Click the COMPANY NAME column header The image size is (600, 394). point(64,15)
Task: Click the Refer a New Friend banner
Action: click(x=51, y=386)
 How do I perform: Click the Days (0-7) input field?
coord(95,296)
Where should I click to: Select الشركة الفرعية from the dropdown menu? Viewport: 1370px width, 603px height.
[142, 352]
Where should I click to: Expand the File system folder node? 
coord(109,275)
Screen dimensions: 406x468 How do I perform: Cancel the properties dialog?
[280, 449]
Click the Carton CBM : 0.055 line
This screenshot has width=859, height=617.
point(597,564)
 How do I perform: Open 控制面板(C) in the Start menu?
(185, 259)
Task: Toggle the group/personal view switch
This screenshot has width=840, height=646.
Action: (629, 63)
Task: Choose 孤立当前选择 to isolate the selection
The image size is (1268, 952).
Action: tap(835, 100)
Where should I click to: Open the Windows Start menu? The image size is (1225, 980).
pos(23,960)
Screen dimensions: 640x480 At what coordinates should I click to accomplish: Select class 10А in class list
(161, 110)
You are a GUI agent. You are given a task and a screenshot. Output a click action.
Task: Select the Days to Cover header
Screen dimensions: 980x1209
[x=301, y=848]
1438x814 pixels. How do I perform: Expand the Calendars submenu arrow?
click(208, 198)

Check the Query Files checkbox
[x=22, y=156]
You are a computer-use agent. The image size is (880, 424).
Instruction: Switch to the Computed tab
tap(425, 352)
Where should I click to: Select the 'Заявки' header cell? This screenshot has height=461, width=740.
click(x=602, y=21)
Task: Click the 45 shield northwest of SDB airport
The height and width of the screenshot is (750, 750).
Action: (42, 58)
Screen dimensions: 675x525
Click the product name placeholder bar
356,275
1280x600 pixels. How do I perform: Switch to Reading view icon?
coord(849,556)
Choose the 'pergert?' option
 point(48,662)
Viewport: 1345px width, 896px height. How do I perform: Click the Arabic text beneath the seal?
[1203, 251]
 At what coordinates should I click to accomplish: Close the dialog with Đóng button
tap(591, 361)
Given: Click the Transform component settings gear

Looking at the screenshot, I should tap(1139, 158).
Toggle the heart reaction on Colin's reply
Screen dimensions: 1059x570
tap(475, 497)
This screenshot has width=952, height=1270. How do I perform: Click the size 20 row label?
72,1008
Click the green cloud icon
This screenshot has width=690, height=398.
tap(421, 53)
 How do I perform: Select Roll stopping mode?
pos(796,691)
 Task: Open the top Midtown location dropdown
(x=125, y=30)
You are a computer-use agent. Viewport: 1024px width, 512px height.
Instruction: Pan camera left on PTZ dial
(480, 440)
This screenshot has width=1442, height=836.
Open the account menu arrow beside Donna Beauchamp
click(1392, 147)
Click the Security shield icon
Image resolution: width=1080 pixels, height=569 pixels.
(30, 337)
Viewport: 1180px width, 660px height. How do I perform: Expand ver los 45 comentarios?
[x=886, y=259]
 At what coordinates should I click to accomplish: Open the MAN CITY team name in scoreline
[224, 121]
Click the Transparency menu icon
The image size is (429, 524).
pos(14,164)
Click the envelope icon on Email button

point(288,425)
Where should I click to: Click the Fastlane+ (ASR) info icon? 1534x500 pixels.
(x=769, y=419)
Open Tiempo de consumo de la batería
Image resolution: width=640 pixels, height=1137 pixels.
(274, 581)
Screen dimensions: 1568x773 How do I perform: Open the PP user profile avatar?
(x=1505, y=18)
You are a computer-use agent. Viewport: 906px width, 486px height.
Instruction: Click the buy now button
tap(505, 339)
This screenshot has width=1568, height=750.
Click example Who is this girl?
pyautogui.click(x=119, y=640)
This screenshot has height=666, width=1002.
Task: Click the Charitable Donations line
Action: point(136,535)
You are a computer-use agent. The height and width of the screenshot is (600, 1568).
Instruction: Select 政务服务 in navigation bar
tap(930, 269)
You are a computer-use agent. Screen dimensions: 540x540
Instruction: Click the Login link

┄┄┄┄┄┄

● Work request:
Repeat all of the entries above exactly.

● Your solution:
Click the COMPANY NAME column header The image size is (600, 394). point(64,15)
Task: Click the Refer a New Friend banner
Action: click(x=51, y=386)
 How do I perform: Click the Days (0-7) input field?
coord(95,296)
Where should I click to: Select الشركة الفرعية from the dropdown menu? Viewport: 1370px width, 603px height.
[142, 352]
Where should I click to: Expand the File system folder node? 
coord(109,275)
Screen dimensions: 406x468 How do I perform: Cancel the properties dialog?
[280, 449]
Click the Carton CBM : 0.055 line
This screenshot has width=859, height=617.
point(597,564)
 How do I perform: Open 控制面板(C) in the Start menu?
(185, 259)
Task: Toggle the group/personal view switch
This screenshot has width=840, height=646.
Action: (629, 63)
Task: Choose 孤立当前选择 to isolate the selection
The image size is (1268, 952).
Action: tap(835, 100)
Where should I click to: Open the Windows Start menu? The image size is (1225, 980).
pos(23,960)
Screen dimensions: 640x480 At what coordinates should I click to accomplish: Select class 10А in class list
(161, 110)
You are a GUI agent. You are given a task and a screenshot. Output a click action.
Task: Select the Days to Cover header
Screen dimensions: 980x1209
[x=301, y=848]
1438x814 pixels. How do I perform: Expand the Calendars submenu arrow?
click(208, 198)

Check the Query Files checkbox
[x=22, y=156]
You are a computer-use agent. The image size is (880, 424).
Instruction: Switch to the Computed tab
tap(425, 352)
Where should I click to: Select the 'Заявки' header cell? This screenshot has height=461, width=740.
click(x=602, y=21)
Task: Click the 45 shield northwest of SDB airport
The height and width of the screenshot is (750, 750).
Action: (42, 58)
Screen dimensions: 675x525
Click the product name placeholder bar
356,275
1280x600 pixels. How do I perform: Switch to Reading view icon?
coord(849,556)
Choose the 'pergert?' option
 point(48,662)
Viewport: 1345px width, 896px height. How do I perform: Click the Arabic text beneath the seal?
[1203, 251]
 At what coordinates should I click to accomplish: Close the dialog with Đóng button
tap(591, 361)
Given: Click the Transform component settings gear

Looking at the screenshot, I should tap(1139, 158).
Toggle the heart reaction on Colin's reply
Screen dimensions: 1059x570
tap(475, 497)
This screenshot has width=952, height=1270. How do I perform: Click the size 20 row label?
72,1008
Click the green cloud icon
This screenshot has width=690, height=398.
tap(421, 53)
 How do I perform: Select Roll stopping mode?
pos(796,691)
 Task: Open the top Midtown location dropdown
(x=125, y=30)
You are a computer-use agent. Viewport: 1024px width, 512px height.
Instruction: Pan camera left on PTZ dial
(480, 440)
This screenshot has width=1442, height=836.
Open the account menu arrow beside Donna Beauchamp
click(1392, 147)
Click the Security shield icon
Image resolution: width=1080 pixels, height=569 pixels.
(30, 337)
Viewport: 1180px width, 660px height. How do I perform: Expand ver los 45 comentarios?
[x=886, y=259]
 At what coordinates should I click to accomplish: Open the MAN CITY team name in scoreline
[224, 121]
Click the Transparency menu icon
The image size is (429, 524).
pos(14,164)
Click the envelope icon on Email button

point(288,425)
Where should I click to: Click the Fastlane+ (ASR) info icon? 1534x500 pixels.
(x=769, y=419)
Open Tiempo de consumo de la batería
Image resolution: width=640 pixels, height=1137 pixels.
(274, 581)
Screen dimensions: 1568x773 How do I perform: Open the PP user profile avatar?
(x=1505, y=18)
You are a computer-use agent. Viewport: 906px width, 486px height.
Instruction: Click the buy now button
tap(505, 339)
This screenshot has width=1568, height=750.
Click example Who is this girl?
pyautogui.click(x=119, y=640)
This screenshot has height=666, width=1002.
Task: Click the Charitable Donations line
Action: point(136,535)
You are a computer-use agent. The height and width of the screenshot is (600, 1568).
Instruction: Select 政务服务 in navigation bar
tap(930, 269)
You are a computer-use agent. Screen dimensions: 540x540
Instruction: Click the Login link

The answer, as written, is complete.